Solutions for split-horizon and restricted DNS environment issues #903

munnerz · 2018-09-13T19:47:41Z

I have seen a lot of issues regarding the DNS01 self check come up.

There seems to be two categories of problem, and this issue tries to encapsulates these different problems in order to come up with a solution that helps resolve them.

So far, the two big problems I see:

Restricted DNS environments

Here, a user has configured their cluster/VPC so that all outbound traffic on port 53 is denied, except for the one cluster DNS server (i.e. kube-dns, or their route53 resolver).

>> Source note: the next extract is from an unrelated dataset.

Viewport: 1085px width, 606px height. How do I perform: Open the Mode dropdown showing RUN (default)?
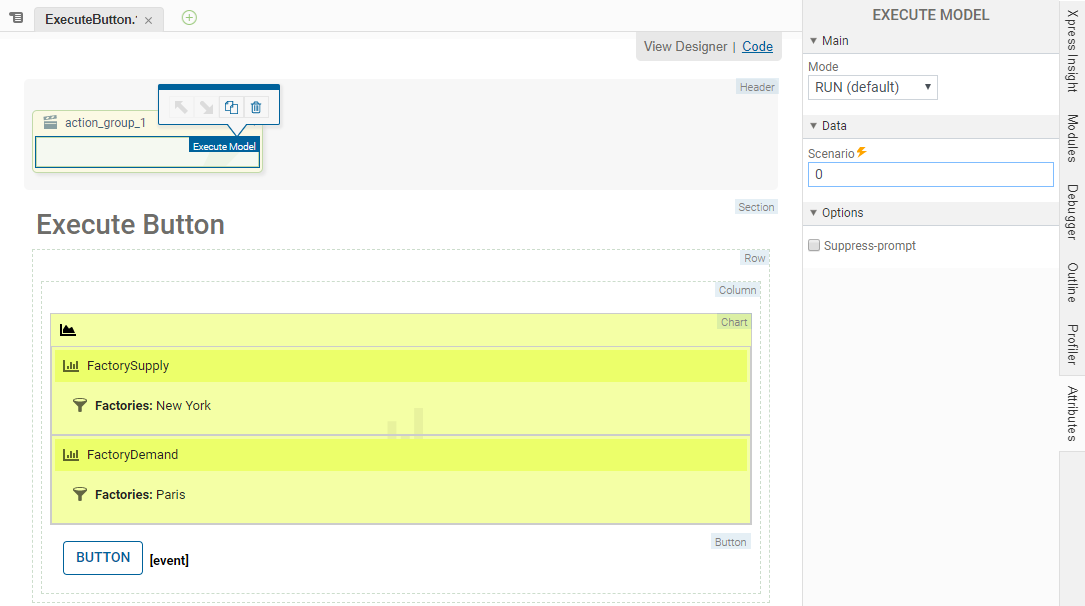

This consequently means the DNS01 self-check will timeout, because cert-manager will recurse up the DNS records to find the authoritative nameserver, and query that.

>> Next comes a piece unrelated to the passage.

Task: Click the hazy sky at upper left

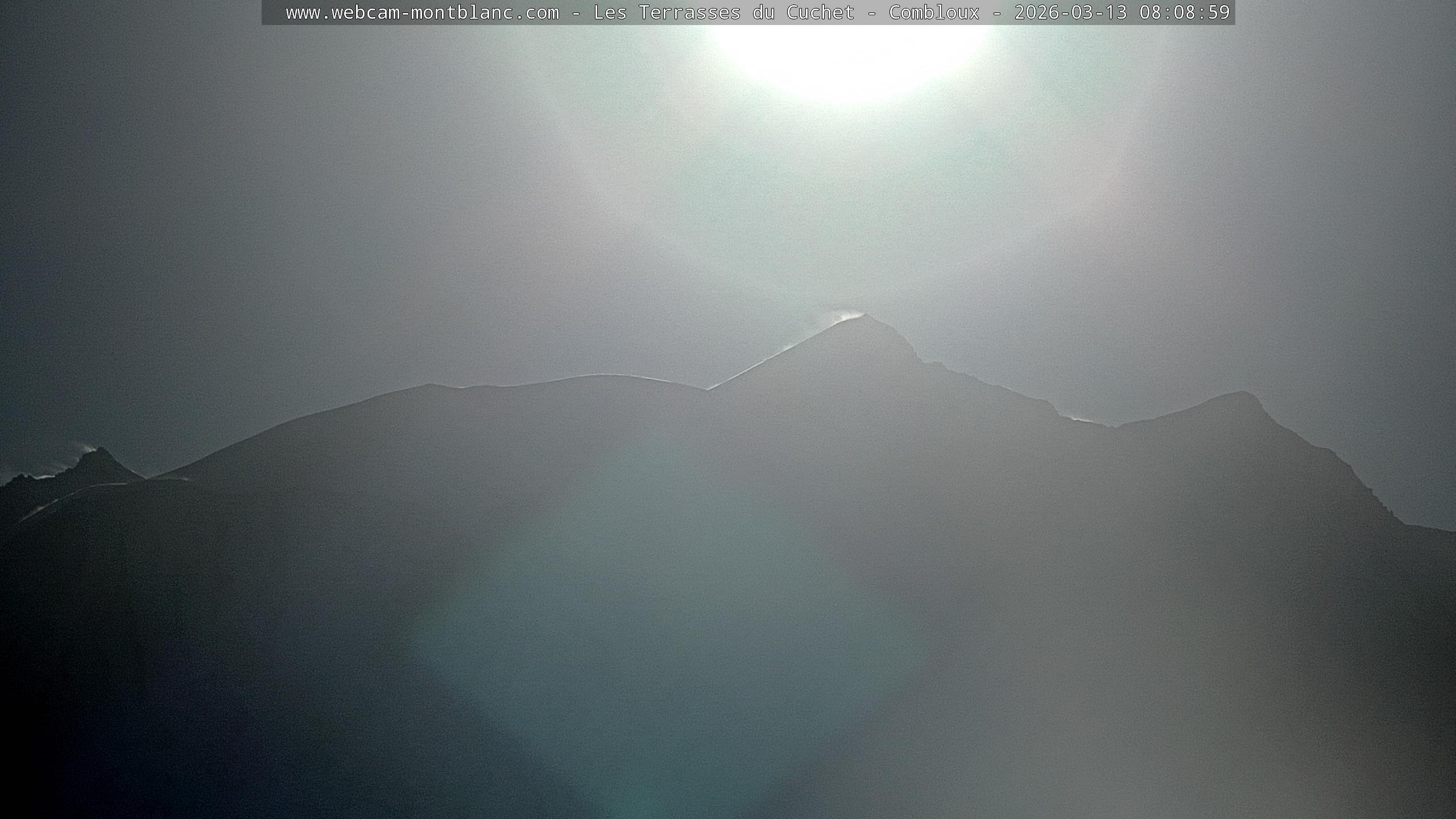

We attempt to query the authoritative nameserver so we can be sure the record has been updated at the root - this is how Let's Encrypt perform their own validations, and as such is the most concrete way to verify a validation will succeed.

#877

Split-horizon DNS environments

Here, a user has a public and private zone configured in Route53 (or similar) for the same domain. This is typically done to allow applications in the cluster to resolve hostnames to internal endpoints instead of using the regular 'user facing' endpoints.

This creates issues for cert-manager because when we perform a DNS query to find the DNS authority, the internal nameserver will respond with the private DNS zone root, consequently failing the self-check (as cert-manager will have updated the public zone).

This is mitigated by allowing users to specify the --dns01-self-check-nameservers flag, which will alter the 'root' nameserver used to perform the initial query - the idea here being that by specifying e.g. 8.8.8.8, they will begin recursing the public zone to find the authority that Let's Encrypt will see.

In a worse class of this problem, cert-manager may actually update the private DNS zone without being aware it is internal only, and consequently pass the self check despite the record not being publicly available, eventually resulting in the Let's Encrypt quota/rate limit being used up.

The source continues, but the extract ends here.